▶ TEXT BLOCK
= Beginning of Section =

Intervening Early in Osteoarthritis with Tissue Engineering Approaches
Far too little work in the medical research and development communities is focused on prevention or early intervention. It should always be easier to fix the early stages of a developing problem, medical or otherwise, and age-related diseases are no exception. Yet much of the development of therapies is focused on late stage disease rather than earlier, or even preclinical stages of the path to suffering and dysfunction. We might blame some of this on regulation that insists on treating only clearly defined disease, or on the tendency of researchers to study the end results of disease rather than the initial path to disease.
Regardless, the work described in today's research materials is an example of the sort of research and development that I'd like to see more of. The scientists involved aim to intervene in osteoarthritis by repairing damaged cartilage, but at earlier stages in the condition than is normally attempted, a point at which repair is an easier prospect for today's capabilities in cartilage tissue engineering. The less tissue that must be replaced, the more likely a tissue engineering strategy is to work.

= End of Section =

▶ LISTED ENTRIES
= Beginning of Section =

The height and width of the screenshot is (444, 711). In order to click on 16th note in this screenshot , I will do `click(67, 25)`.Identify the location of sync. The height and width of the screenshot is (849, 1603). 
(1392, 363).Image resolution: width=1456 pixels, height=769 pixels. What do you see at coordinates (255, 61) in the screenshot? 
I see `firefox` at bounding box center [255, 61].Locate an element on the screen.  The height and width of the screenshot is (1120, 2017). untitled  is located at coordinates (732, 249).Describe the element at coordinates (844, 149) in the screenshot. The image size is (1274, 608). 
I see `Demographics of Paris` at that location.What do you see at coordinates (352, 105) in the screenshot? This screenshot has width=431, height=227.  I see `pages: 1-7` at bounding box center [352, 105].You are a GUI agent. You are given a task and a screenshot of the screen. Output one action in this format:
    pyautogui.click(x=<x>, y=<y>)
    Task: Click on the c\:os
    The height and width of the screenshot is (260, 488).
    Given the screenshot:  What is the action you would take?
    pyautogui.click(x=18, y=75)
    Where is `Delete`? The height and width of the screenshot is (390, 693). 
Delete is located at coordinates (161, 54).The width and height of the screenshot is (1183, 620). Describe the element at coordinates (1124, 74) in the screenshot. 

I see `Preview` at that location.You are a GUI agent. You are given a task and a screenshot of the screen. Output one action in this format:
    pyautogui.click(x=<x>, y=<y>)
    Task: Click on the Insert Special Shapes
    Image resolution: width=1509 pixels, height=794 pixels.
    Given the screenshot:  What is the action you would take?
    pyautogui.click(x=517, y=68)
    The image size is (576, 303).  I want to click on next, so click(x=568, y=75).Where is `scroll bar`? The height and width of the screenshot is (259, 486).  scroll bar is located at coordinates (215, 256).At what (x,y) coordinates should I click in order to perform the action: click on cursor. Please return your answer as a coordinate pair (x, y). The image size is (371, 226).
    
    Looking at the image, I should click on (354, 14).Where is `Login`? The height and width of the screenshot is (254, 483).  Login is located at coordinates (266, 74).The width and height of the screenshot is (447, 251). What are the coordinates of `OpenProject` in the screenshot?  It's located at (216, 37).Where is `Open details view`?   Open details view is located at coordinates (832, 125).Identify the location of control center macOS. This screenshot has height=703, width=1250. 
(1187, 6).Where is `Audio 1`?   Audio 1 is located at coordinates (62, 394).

= End of Section =

▶ APPLY WHAT YOU READ
1: From the text on early osteoarthritis treatment above, copy word for word the part that opens with the words containing "Regardless, the work" and closes with "is to work.".
2: Answer these questions from the text on early osteoarthritis treatment above.
(a) What two things does the writer say might be blamed for the focus on late stage disease?
(b) What do the scientists aim to repair to intervene in osteoarthritis?
(c) What makes a tissue engineering strategy more likely to work?

▶ SOLUTIONS TO THE PROBLEMS
1:
Regardless, the work described in today's research materials is an example of the sort of research and development that I'd like to see more of. The scientists involved aim to intervene in osteoarthritis by repairing damaged cartilage, but at earlier stages in the condition than is normally attempted, a point at which repair is an easier prospect for today's capabilities in cartilage tissue engineering. The less tissue that must be replaced, the more likely a tissue engineering strategy is to work.

2:
(a) Regulation that insists on treating only clearly defined disease, and the tendency of researchers to study the end results of disease rather than the initial path to it.
(b) Damaged cartilage.
(c) Having less tissue that must be replaced.